Я покосился на Александра с неодобрением. Вообще-то брал его, чтобы уютнее чувствовать себя в логове Андреаса сар Бортольда. Ведь он — одна из наиболее значимых фигур в Клаундстоне, в то время как наместник мог отказать в помощи, не основываясь ни на чем. Но не для того чтобы сар Штроукк разглагольствовал на темы, далекие от той проблемы, которая встала передо мной. Затем напомнил о своей просьбе, сделав голос протяжным и почти ласковым.
— Андре-ас, время ид-ё-т!
Сар Бортольд коротко звякнул колокольчиком, призывая слугу. Оставался единственный вопрос.
— Как вы узнали — кто она и где живет?
— Сегодня утром получил анонимное письмо.
«Ну что ж, игра идет по-честному: одна сторона — письмо Андреасу, другая — оборванца мне. Иначе, как все это следует понимать?»
— Как ты? Тебя никто не обидел? — спросил я у Аннеты, едва только от нее оторвался.
— Нет-нет! Они вели себя на удивление учтиво.
Это потому что не наступила ночь. И я вздрогнул, представив, что именно тогда пришлось бы ей пережить. В противном случае, зачем она была нужна? И как же все-таки замечательно, что я успел.
— Даниэль, не слишком ли щедро? — нахмурилась Аннета, когда я расплатился с извозчиком. — Если ты хочешь произвести на меня впечатление, то куда его уже больше?
— Вполне им заслуженно. Пойдем, мне не терпится показать тебе второй этаж.
— И что в нем такого особенного?
— Я от него в восторге. Надеюсь, он понравится и тебе.
С Александром мы расстались еще по дороге, условившись встретиться завтра с утра. Теперь оставалось только отправить письмо тетушке Аннеты, которая непременно вся извелась.
— Миленький домик, — осмотрев его, резюмировала Аннета. — И надолго ты его снял?
— На две недели.
— Две недели, — тихо повторила она. Затем спросила, заглядывая в глаза. — Но ведь эти две недели будут только наши?!
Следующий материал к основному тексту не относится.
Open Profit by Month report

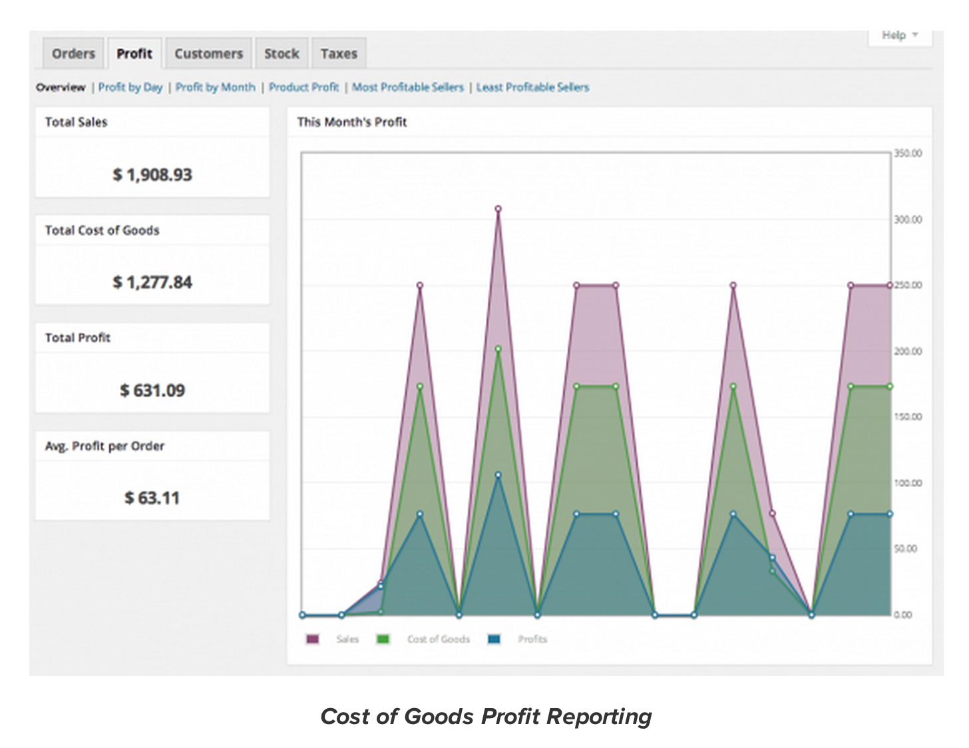coord(215,87)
— Только наши, и больше ничьи, Аннета.
Арена представляла собой огромную чашу, и на расположенных ярусами мраморных скамьях вмещала огромное количество зрителей. Построенная в незапамятные времена для кровавых боев гладиаторов, впоследствии она простояла в запустении несколько веков. Затем ее привели в порядок, и теперь на ней идут представления. На любой вкус — от музыкальных и театральных до цирковых. А еще раз в несколько лет здесь проходит турнир, когда собираются лучшие фехтовальщики, съехавшиеся издалека, чтобы выявить сильнейшего, и тогда Клаундстон десять дней живет только им.
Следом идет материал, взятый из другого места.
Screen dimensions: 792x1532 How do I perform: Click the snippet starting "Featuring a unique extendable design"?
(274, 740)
Я шагал подземным проходом, по которому тысячу лет назад шли гладиаторы, чтобы оказаться на глазах ревущей от восторга толпы. Шел и думал — как мало мы дорожим жизнью.
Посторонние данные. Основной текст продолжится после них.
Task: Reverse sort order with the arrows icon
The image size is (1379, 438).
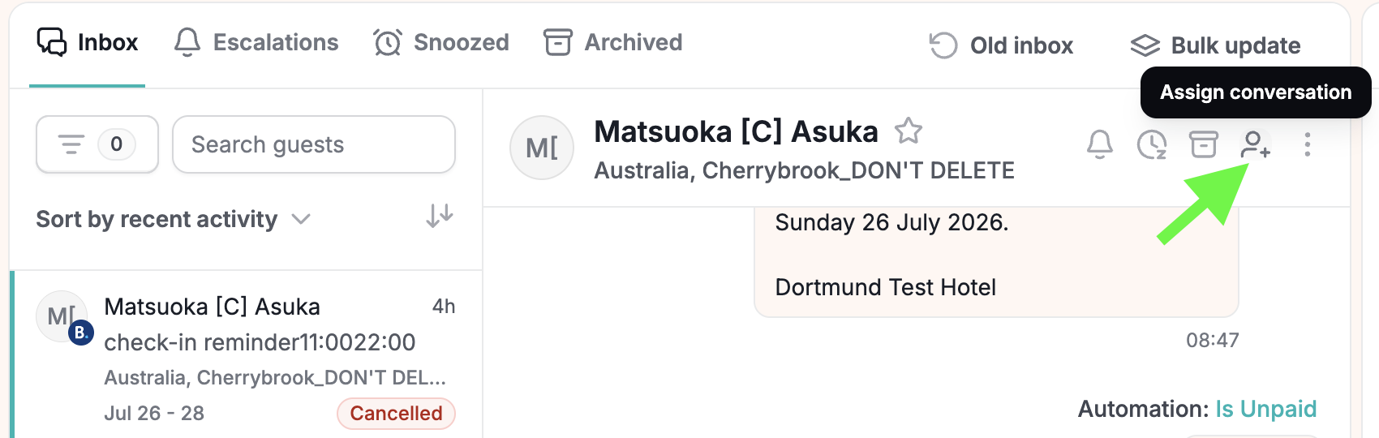Action: [440, 216]
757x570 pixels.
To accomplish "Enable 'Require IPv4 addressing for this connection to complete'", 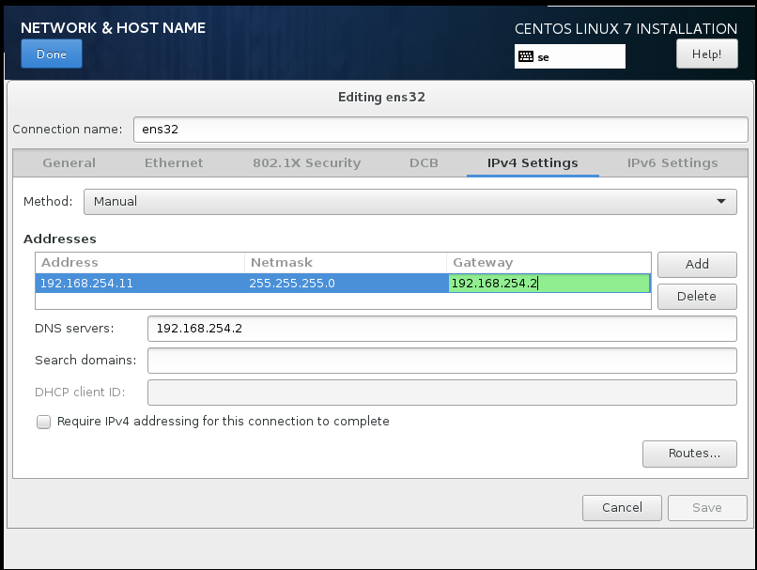I will [x=43, y=422].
Чаще всего чужой, но нередко и своей собственной. А ведь она — ценность, выше которой нет.
Когда-нибудь потом, через много-много лет, люди научатся ее ценить по-настоящему, и только тогда смогут назвать себя цивилизованными. Пока до этого далеко, и случись сейчас смерть, сколько удовольствия получит публика, рев которой был слышен и здесь — представляли моего соперника.
На глаза попался белый как снег котенок, проводивший меня настороженным взглядом голубых глаз. Он выглядел чуть старше того, которого видел перед дуэлью с Александром сар Штроукком. Я вообще готов был поклясться — это именно тот котенок и есть, если бы усадьбу сар Штроукков и Клаундстон не разделяли долгие недели пути. Говорят, такие кошки зачастую глухи от рождения. Наверное, компенсация за их красоту: все в этой жизни имеет свою цену. И еще так хотелось его погладить, но даже пытаться не стал — откуда у него возьмется ко мне доверие? И я просто ему улыбнулся своей ущербной улыбкой.
Рев все нарастал, он перерос во что-то невообразимое, когда на арене появился и я: мои импресарио постарались на славу. И теперь мне предстояло не разочаровать публику. Заодно показав ей: фехтование — тоже искусство, ничуть не меньшее, чем любое другое. Плохо только, что оно, в отличие от многих других, стало им для убийства себе подобных.